Despite these plusses, industrial stocks aren't for everyone. They're highly cyclical, says Patrick Hejlik, the CEO of Fourth Quadrant Asset Management in Danville, Calif. They move up with the market and can quickly come down, he says.
For investors with cast-iron stomachs, here are four industrial stock sectors to consider. Before investing in industrial stocks, you should consult with your investment adviser and do your homework.
Transportation. Railroad companies are great because railroads are too expensive to build today, Ott says. And each railroad line has staked out a different region, giving it a monopoly, he says.
Warren Buffett explained his company's purchase of BNSF Railway Corp. of Fort Worth, Texas, in 2009 by saying, "It's an all-in wager on the economic future of the United States. I love these bets."
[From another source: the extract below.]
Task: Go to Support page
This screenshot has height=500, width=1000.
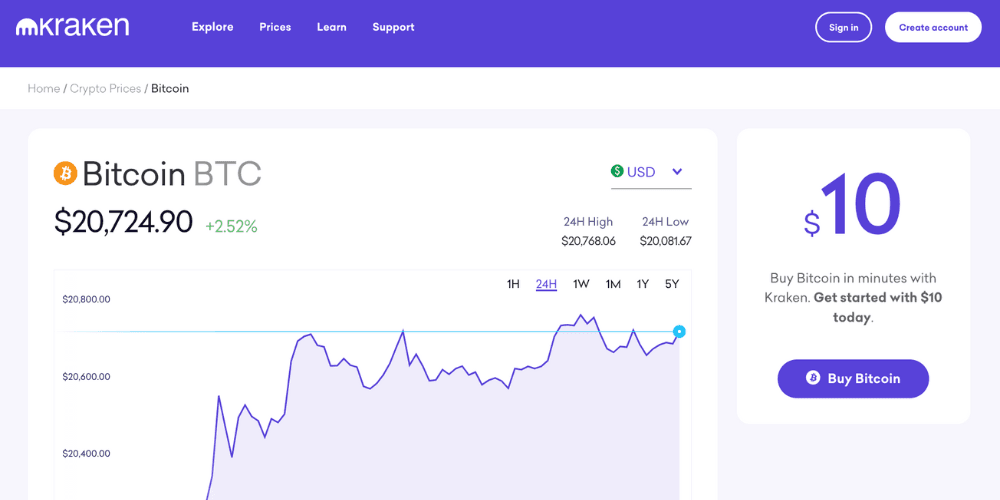Action: [x=393, y=27]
Hejlik also likes railroad stocks as an investment. "They're more efficient than trucking, and they're also environmentally friendly," he says.
For example, Union Pacific Corp. of Omaha, Neb., keeps improving its operational efficiency and is cranking out strong profits. Year over year, Union Pacific had net income of $4.4 billion for 2013, compared with $3.9 billion for 2012. The railroad connects busy Pacific ports with Midwestern and Eastern rail hubs.
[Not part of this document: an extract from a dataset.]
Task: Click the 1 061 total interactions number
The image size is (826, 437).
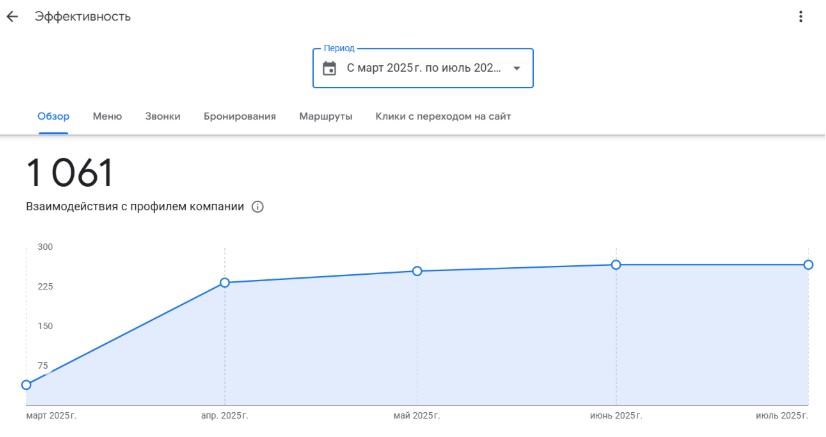Action: click(x=70, y=173)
"Union Pacific also transports less coal than some other railroads," Hejlik says. That's important because coal use continues to decline.
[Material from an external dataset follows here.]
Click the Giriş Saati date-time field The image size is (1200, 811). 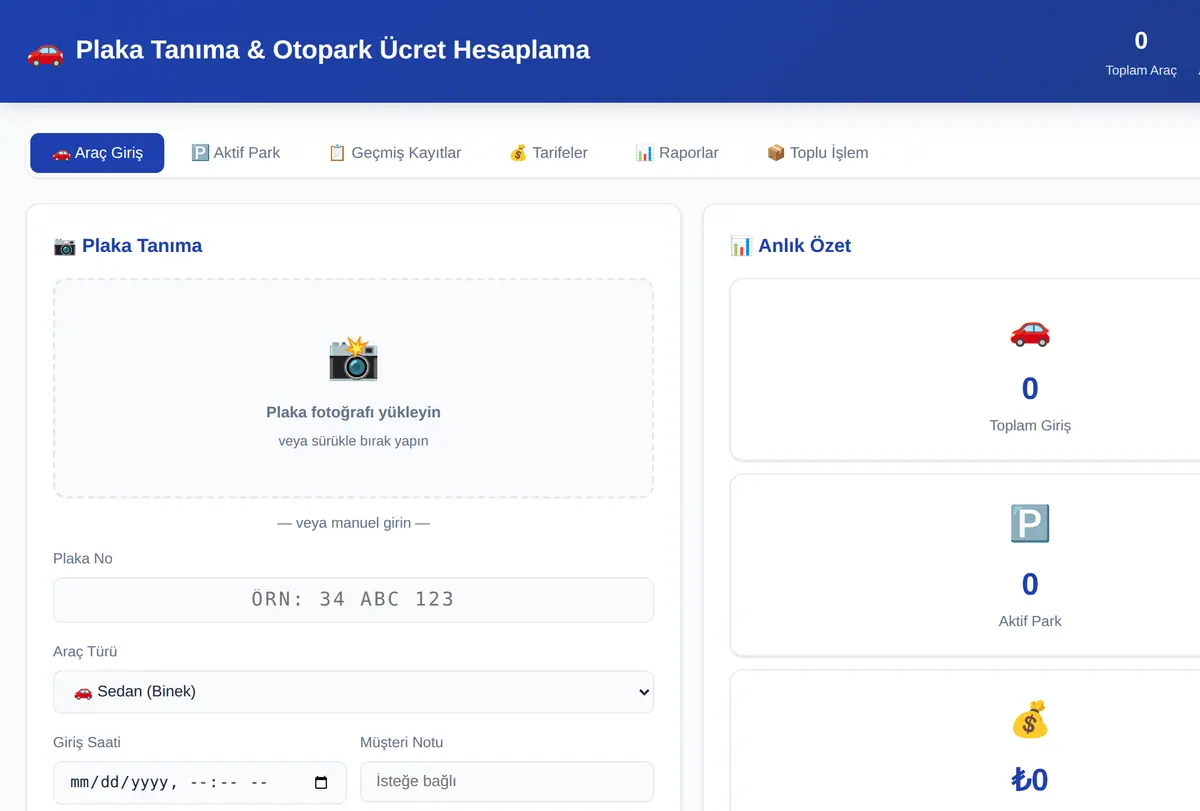pyautogui.click(x=200, y=782)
Construction. North American construction is strong, says Adam Fleck, a certified financial adviser and associate director of Morningstar. "That gives these stocks a good tail wind," he says. And though construction stocks already have performed well, there's still opportunity for investors.
For example, Caterpillar Inc. of Peoria, Ill., which makes mining and construction equipment as well as engines, is a highly cyclical stock. But these days, Caterpillar's construction industries segment is performing well in North America and South America and is notching more construction projects, Fleck says.
In North America, construction demand should stay strong, too, since there's low residential housing inventory, Fleck says. Caterpillar's revenue will rise to mid- to high-single-digit growth next year, he says. And, it has a 2.5 percent dividend yield, which is higher than the 1.9 percent average yield of the Standard & Poor's 500 index.
Even stocks for smaller construction equipment companies might improve as real estate comes back as a business sector.
Hejlik also likes global construction companies. They have big business backlogs because they build emerging country infrastructure like pipelines, he says.
Basic materials. Demand for some basic materials like seeds, fertilizer and iron ore is translating into a bright near-term future, says Elizabeth Collins, director of basic materials research at Morningstar.
For example, farmers are currently rebuilding depleted seed stashes. So, Collins forecasts a good season for seed companies. As a result, Monsanto Co. of St. Louis, which sells its patented seeds in 150 countries, is a possible stock play. "Patents give Monsanto a competitive advantage," she says.
Compass Minerals International Inc. of Overland Park, Kan., which makes salt for de-icing roads and specialty fertilizer, is another example of a company that is prominent in its niche: highway de-icing salt. Its Canadian rock salt mine is the world's largest, Morningstar's Collins says. Also, company earnings should grow over the long term as it expands its specialty fertilizer production. The current dividend yield is 2.8 percent.
In addition, Collins says companies that make building materials such as concrete, asphalt and the like could benefit as U.S. construction rebounds. "Earnings should start to grow because commercial construction is picking up," she says.
Steel. Steel isn't a good place for investors right now, says Bridget Freas, a former Morningstar senior analyst covering the steel and aluminum sectors. The European market is soft and Chinese demand for steel probably will slow in the next few years. Most steel companies aren't making much money, and things could get worse, Freas says. However, in three to five years, steel companies' earnings should be stronger.
For example, Steel Dynamics Inc. of Fort Wayne, Ind., a small newcomer, makes a wide range of steel products for automotive and construction companies and the like. The company has a dividend yield of 2.5 percent, and it raised its quarterly dividend to 11 cents per share last year.
Also take a look at large North American steel producers, Freas says. Some have solid balance sheets, with lots of cash, low debt and decent yields. These large producers are set to benefit when steel prices rebound.